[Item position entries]
+ + + + +

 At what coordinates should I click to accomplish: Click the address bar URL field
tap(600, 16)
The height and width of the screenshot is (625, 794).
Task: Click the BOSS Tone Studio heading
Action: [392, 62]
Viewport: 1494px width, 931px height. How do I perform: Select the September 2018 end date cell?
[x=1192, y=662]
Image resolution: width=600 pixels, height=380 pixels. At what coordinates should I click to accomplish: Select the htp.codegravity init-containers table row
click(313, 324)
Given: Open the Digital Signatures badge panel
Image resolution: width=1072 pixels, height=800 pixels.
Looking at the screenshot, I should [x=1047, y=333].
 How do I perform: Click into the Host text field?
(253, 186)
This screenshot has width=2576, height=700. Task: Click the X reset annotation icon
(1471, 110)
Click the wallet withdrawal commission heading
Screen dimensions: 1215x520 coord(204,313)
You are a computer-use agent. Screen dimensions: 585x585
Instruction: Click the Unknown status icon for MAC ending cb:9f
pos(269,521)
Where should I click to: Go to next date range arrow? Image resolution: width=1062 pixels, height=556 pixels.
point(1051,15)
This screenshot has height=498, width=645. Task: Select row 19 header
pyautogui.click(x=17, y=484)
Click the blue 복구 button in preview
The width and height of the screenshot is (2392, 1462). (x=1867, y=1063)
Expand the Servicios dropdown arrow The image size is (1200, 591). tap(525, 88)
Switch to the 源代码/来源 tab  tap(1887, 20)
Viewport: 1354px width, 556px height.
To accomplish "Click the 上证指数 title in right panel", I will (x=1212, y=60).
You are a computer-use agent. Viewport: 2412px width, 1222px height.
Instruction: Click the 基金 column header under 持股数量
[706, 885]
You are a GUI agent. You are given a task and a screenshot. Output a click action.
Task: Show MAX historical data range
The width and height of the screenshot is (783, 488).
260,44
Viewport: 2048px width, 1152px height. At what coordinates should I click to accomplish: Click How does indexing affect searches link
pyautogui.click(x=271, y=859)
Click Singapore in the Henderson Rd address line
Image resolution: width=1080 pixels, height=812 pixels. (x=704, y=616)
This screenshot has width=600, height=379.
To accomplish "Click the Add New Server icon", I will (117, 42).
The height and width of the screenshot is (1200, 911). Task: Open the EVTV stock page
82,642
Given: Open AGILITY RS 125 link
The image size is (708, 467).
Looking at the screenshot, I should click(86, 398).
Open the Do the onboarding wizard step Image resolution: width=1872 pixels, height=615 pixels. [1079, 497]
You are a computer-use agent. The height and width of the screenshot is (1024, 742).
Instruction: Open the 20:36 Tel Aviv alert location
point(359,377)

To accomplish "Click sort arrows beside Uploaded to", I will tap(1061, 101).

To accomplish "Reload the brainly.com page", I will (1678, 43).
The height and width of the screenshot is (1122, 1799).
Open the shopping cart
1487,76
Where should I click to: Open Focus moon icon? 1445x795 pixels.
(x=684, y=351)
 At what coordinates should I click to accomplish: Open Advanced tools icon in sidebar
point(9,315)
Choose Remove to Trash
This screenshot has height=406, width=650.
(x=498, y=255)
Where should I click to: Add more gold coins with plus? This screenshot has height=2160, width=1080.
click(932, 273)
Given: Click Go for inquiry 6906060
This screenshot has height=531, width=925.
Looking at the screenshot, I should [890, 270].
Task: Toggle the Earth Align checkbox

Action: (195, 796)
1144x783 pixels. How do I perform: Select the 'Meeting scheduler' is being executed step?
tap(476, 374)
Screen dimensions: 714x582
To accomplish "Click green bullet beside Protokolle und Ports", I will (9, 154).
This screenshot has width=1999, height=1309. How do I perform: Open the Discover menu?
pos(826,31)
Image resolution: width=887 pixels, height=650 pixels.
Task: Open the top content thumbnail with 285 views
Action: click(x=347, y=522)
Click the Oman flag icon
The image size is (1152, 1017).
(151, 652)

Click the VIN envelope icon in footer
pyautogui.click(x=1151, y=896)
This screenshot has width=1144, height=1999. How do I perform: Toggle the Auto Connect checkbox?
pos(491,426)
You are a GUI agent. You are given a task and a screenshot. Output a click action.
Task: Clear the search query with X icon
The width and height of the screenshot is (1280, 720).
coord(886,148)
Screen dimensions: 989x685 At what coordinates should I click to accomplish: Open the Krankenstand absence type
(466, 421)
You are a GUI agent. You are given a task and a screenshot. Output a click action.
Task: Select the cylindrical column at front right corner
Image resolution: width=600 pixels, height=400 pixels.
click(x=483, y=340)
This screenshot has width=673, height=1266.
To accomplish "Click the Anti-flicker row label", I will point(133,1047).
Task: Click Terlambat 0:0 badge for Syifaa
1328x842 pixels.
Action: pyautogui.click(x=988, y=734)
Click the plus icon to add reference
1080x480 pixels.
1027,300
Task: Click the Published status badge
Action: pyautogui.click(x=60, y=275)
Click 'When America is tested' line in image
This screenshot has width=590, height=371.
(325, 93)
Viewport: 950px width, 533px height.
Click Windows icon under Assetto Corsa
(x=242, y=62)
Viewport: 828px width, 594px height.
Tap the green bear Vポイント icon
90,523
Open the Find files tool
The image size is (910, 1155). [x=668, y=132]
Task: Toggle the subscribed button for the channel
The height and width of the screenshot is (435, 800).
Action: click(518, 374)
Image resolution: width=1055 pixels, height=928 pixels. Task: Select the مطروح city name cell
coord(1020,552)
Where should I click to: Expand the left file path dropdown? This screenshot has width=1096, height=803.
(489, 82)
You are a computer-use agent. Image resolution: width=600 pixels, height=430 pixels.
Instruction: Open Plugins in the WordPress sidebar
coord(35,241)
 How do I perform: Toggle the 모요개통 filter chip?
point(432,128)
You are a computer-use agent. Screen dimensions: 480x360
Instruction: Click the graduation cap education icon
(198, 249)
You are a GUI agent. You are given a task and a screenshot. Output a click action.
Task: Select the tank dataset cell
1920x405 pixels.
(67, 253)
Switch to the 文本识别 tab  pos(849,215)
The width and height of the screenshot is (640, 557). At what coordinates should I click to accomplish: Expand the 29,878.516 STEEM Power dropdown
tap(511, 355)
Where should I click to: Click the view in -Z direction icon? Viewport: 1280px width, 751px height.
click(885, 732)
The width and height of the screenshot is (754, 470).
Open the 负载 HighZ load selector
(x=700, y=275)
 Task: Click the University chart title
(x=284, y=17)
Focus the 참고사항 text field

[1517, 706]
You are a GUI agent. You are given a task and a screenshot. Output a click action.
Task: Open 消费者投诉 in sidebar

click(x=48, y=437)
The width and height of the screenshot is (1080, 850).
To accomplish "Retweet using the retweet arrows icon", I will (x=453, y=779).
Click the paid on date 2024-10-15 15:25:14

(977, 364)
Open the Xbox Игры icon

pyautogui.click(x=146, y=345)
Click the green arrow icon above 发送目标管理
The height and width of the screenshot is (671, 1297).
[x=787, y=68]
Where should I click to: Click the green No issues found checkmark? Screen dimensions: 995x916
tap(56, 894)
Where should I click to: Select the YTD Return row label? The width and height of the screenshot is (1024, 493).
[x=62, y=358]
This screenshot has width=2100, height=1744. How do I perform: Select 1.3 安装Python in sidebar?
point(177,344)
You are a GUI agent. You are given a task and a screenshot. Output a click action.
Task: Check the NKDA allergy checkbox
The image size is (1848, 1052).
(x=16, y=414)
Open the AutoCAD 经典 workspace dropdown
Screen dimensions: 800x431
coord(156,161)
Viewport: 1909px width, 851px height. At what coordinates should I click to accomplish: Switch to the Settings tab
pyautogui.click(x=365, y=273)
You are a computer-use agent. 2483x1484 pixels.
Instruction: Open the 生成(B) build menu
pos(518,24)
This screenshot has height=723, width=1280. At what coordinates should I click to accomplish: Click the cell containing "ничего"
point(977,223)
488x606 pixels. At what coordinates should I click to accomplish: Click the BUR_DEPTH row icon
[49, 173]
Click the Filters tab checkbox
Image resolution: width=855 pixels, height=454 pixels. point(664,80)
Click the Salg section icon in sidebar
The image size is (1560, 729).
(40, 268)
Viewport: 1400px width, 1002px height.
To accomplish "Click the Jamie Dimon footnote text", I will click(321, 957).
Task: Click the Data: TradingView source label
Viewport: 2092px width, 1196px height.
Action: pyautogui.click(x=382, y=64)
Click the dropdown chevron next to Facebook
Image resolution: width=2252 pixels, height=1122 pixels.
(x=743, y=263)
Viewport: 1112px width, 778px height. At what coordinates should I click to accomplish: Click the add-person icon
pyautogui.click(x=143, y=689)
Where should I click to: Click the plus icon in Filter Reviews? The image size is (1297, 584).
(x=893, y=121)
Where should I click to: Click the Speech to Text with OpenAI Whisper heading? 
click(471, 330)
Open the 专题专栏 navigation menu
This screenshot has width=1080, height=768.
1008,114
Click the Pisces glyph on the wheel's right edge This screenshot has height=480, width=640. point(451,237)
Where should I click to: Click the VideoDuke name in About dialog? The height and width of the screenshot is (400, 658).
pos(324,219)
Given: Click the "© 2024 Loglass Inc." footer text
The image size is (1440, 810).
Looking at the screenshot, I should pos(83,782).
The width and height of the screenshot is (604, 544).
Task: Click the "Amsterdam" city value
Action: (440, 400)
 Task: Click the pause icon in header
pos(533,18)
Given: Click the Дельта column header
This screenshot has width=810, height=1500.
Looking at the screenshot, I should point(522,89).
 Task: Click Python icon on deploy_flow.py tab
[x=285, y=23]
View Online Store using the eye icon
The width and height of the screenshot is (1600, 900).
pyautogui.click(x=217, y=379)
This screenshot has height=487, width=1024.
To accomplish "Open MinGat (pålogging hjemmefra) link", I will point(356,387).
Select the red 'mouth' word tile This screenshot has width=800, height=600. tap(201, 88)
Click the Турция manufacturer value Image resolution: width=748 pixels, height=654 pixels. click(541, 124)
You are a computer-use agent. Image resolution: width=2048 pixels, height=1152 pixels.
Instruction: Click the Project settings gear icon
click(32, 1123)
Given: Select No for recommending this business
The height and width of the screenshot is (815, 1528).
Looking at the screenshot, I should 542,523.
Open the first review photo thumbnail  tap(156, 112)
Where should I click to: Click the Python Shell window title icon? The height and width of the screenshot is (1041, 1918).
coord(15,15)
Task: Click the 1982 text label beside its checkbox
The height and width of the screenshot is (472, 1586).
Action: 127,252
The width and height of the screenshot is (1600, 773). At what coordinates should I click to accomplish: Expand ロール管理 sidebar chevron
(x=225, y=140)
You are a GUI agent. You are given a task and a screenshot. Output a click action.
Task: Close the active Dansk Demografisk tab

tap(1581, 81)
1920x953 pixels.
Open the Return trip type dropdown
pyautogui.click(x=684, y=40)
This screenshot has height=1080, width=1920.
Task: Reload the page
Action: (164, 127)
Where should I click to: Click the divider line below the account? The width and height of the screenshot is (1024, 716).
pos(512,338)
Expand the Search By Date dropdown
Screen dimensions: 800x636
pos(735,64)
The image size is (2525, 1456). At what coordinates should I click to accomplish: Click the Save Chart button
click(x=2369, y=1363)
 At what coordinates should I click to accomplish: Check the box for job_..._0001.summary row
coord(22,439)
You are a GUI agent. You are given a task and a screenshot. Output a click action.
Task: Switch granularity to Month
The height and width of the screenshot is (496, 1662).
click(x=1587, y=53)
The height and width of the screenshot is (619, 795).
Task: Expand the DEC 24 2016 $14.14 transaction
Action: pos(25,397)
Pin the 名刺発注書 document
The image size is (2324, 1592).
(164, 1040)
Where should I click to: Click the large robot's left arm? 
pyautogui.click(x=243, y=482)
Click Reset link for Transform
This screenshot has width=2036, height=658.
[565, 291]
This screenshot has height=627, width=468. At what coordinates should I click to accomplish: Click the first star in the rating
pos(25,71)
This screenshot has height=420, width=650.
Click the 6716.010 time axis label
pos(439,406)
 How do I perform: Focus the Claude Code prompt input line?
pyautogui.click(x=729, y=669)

+ + + + +

What is being asked =
Can you copy, word for word, the lines above from the one containing "Viewport: 2048px width, 1152px" through the one containing "(x=498, y=255)"?

Answer to the exercise =
Viewport: 2048px width, 1152px height. At what coordinates should I click to accomplish: Click How does indexing affect searches link
pyautogui.click(x=271, y=859)
Click Singapore in the Henderson Rd address line
Image resolution: width=1080 pixels, height=812 pixels. (x=704, y=616)
This screenshot has width=600, height=379.
To accomplish "Click the Add New Server icon", I will (117, 42).
The height and width of the screenshot is (1200, 911). Task: Open the EVTV stock page
82,642
Given: Open AGILITY RS 125 link
The image size is (708, 467).
Looking at the screenshot, I should click(86, 398).
Open the Do the onboarding wizard step Image resolution: width=1872 pixels, height=615 pixels. [1079, 497]
You are a computer-use agent. The height and width of the screenshot is (1024, 742).
Instruction: Open the 20:36 Tel Aviv alert location
point(359,377)

To accomplish "Click sort arrows beside Uploaded to", I will tap(1061, 101).

To accomplish "Reload the brainly.com page", I will (1678, 43).
The height and width of the screenshot is (1122, 1799).
Open the shopping cart
1487,76
Where should I click to: Open Focus moon icon? 1445x795 pixels.
(x=684, y=351)
 At what coordinates should I click to accomplish: Open Advanced tools icon in sidebar
point(9,315)
Choose Remove to Trash
This screenshot has height=406, width=650.
(x=498, y=255)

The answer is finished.